Report every line of the items below that contains the word "header", matching case exactly.

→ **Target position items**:

# # # #

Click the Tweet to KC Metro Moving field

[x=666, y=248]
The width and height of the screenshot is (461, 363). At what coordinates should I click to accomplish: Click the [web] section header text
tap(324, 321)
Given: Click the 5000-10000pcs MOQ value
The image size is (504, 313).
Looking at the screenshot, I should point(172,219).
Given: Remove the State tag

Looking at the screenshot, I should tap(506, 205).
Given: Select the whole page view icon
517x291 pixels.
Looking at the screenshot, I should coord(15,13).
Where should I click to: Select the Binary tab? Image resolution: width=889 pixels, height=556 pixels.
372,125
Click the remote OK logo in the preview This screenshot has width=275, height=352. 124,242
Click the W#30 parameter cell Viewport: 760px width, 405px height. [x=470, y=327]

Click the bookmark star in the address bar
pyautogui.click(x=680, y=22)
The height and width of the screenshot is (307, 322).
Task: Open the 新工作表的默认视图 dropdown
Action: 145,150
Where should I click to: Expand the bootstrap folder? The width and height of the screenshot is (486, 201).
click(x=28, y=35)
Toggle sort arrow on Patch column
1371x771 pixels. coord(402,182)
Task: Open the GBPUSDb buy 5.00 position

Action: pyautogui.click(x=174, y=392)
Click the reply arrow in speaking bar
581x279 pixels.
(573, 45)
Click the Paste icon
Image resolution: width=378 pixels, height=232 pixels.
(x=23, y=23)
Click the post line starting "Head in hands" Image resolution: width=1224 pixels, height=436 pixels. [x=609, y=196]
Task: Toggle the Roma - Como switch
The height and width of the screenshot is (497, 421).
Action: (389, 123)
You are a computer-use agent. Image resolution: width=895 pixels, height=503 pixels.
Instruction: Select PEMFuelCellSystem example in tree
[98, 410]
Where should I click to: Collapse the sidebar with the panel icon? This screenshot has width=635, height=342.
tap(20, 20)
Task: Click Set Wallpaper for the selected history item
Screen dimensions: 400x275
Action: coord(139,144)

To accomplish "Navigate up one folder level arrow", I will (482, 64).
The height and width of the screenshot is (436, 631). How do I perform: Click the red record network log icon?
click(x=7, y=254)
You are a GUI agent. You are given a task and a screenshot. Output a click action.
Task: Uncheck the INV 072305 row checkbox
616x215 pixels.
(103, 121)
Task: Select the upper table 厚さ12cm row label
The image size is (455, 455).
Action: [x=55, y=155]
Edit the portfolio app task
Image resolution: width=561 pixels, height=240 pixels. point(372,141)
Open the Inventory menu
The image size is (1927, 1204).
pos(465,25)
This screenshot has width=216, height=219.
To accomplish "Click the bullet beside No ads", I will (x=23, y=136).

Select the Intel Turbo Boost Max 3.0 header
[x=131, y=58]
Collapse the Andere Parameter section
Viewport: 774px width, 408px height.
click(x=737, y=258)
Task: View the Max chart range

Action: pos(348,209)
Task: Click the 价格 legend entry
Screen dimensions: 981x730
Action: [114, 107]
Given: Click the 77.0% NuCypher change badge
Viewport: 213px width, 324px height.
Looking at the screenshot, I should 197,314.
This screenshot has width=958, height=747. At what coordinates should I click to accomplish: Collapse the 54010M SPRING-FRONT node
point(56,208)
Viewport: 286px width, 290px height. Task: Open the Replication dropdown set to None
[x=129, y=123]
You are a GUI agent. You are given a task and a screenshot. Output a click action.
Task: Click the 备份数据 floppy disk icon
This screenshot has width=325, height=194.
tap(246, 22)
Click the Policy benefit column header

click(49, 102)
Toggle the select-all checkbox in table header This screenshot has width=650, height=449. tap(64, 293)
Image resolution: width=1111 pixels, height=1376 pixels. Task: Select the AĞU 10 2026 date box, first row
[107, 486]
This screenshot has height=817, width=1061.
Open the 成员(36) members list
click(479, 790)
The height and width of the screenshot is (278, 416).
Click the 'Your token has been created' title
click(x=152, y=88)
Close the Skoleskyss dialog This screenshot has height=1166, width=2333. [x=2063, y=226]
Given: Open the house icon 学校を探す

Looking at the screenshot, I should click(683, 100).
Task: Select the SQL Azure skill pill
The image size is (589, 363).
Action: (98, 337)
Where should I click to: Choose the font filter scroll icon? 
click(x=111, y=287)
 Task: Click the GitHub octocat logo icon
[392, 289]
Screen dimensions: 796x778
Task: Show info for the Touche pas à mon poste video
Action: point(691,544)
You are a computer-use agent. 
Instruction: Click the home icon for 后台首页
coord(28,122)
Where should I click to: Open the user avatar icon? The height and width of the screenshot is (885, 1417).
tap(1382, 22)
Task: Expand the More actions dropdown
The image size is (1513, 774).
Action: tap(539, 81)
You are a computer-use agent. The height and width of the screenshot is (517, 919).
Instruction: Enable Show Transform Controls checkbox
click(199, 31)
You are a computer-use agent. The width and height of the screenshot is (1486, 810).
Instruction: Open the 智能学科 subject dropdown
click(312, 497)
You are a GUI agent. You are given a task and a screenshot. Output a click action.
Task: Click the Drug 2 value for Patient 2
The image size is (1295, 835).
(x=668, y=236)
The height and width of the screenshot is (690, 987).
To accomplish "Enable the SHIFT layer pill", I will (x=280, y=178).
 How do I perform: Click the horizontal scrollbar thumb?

# # # #

→ **Answer to the task**:
The width and height of the screenshot is (461, 363). At what coordinates should I click to accomplish: Click the [web] section header text
Select the Intel Turbo Boost Max 3.0 header
Click the Policy benefit column header
Toggle the select-all checkbox in table header This screenshot has width=650, height=449. tap(64, 293)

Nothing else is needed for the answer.